Just Let Expo Update the App
Expo provides an option to disable Over-the-Air updates (OTA) and provides a nice API to administer Updates yourself. This seems easy at first but can get you in trouble later.
- Expo has had issues whereby the notification of a new Update could continue to flag even after the user has updated, creating an endless reload loop.
- Finding a way to lock the user down to an updated version has lots of pitfalls. What if the very code to determine if the user needs to download the Update is itself broken? You have bricked their app!
- Publish rollbacks do not resolve the above problem because you have already told Expo not to automatically update the app. It has essentially updated itself into oblivion!
- App.json settings can not be rolled back to automatic updates because it is already integrated into the build that is live in the App Store.
- Expo always shows its own error pages, overriding your componentDidCatch. So you couldn’t even provide an escape route or user prompt for a bricked app.
Don’t worry about it! Are updates really that big? If you’re pushing minor updates now and then the download time is minimal. And if you’re doing massive code changes, you’re better off just re-building the app for store publishing. Plus your app is basically an Expo wrapper to begin with, so you’re not really saving that much time for the convenience.
App Store Updates are Still Important
Firstly, app store updates are also meaningless. Assuming you didn’t generally tweak the app.json, you could push out app store versions 1.1, 1.2, and 1.3 and they could all read a single “production” release channel. A single publish would push to all users regardless of version. In Expo, the app.json “version” is your arbitrary versioning scheme, only “sdkVersion” is critical. Meaning it’s marketing fluff for users, much like how Google Play uses versionName vs versionCode.

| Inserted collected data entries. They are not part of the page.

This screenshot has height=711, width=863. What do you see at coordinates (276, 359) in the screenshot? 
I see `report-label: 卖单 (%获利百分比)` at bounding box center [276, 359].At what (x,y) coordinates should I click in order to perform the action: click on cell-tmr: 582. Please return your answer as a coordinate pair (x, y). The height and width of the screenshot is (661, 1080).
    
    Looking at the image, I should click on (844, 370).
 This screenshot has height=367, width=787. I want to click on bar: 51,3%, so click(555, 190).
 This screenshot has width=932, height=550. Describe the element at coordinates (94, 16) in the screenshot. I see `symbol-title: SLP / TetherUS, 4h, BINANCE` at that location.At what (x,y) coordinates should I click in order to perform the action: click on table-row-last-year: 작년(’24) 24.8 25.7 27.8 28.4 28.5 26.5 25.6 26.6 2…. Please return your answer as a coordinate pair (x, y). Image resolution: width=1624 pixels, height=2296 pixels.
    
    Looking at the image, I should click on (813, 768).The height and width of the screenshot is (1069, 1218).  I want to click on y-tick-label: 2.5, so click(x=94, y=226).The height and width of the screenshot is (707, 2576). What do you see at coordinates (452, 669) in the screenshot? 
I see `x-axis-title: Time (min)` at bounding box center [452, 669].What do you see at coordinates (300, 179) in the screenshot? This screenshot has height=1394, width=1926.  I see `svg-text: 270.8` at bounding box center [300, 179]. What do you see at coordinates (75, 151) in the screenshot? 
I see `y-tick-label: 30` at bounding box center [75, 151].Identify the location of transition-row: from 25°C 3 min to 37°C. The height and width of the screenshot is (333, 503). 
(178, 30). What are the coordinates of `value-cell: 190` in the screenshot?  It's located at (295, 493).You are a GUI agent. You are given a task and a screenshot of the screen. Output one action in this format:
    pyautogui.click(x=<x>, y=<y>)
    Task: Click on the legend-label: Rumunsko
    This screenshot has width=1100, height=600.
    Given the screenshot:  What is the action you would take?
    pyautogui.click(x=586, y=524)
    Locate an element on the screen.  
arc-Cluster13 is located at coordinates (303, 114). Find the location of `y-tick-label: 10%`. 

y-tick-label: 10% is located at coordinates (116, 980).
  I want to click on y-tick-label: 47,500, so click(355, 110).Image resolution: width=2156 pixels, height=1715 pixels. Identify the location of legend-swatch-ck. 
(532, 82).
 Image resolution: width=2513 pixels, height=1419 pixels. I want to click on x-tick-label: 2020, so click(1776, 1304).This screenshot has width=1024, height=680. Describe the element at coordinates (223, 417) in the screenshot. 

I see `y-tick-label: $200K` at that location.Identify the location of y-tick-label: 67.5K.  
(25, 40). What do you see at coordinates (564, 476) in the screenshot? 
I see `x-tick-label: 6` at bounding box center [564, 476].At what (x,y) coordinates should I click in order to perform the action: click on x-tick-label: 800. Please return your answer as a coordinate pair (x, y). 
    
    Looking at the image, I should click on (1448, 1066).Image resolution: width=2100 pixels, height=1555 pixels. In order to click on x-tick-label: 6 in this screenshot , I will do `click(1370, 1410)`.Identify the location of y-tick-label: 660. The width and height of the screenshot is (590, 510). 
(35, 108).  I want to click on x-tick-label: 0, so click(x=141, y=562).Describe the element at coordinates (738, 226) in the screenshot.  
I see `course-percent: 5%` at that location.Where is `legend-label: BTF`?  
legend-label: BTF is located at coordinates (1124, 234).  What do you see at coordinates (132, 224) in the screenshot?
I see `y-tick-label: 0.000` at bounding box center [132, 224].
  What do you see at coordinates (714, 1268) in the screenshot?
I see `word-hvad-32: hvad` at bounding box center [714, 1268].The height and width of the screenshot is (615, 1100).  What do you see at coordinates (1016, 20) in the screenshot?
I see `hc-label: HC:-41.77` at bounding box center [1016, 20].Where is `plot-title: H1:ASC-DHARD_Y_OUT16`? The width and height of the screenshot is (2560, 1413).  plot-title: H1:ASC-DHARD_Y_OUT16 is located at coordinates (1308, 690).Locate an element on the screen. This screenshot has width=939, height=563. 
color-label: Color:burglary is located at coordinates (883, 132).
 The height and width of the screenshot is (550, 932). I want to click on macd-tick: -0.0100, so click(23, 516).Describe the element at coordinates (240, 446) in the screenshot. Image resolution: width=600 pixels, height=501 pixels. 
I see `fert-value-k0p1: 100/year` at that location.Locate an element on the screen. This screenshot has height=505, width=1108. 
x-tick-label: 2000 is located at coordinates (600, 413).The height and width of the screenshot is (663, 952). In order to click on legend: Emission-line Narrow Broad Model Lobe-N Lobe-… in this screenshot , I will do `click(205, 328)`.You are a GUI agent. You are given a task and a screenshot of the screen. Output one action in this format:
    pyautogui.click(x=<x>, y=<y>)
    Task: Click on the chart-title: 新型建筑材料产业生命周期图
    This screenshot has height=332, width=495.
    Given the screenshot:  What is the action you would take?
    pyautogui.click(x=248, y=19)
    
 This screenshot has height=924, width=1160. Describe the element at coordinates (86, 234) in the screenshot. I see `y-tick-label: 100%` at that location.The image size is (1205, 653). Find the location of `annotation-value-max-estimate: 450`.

I already noted some use cases by which an app store update is required. However, the magic really comes when we talk about OTA updates that fail. If an OTA update fails, meaning Expo can’t get the newest hottest thing you published, it will automatically fallback to its “bundled” state. This means Expo will serve from cache the app at the time you built it.
When disabling OTA updates and having bundled assets, you basically mimic typical native app development where each version update is a snapshot build. With OTA updates enabled, you still want an emergency cushion if Expo can’t serve the newest stuff. Under the hood, Expo will continue to try and update the user and they should see new stuff on the next app open.
Takeaways
Expo and React Native have definitely solved the problem of fast development and relative ease of delivery. However long-term maintenance and deployment of live code is still an issue. There is for example no UI by which one can easily track release channels or which users are seeing them, you really have to memorize them and provide good analytics reporting. The Expo website is a pretty basic listing of your apps and recent builds.
Overall if your team is investing in React Native over native, this is the platform to go with but do maintain robust internal tracking of your releases.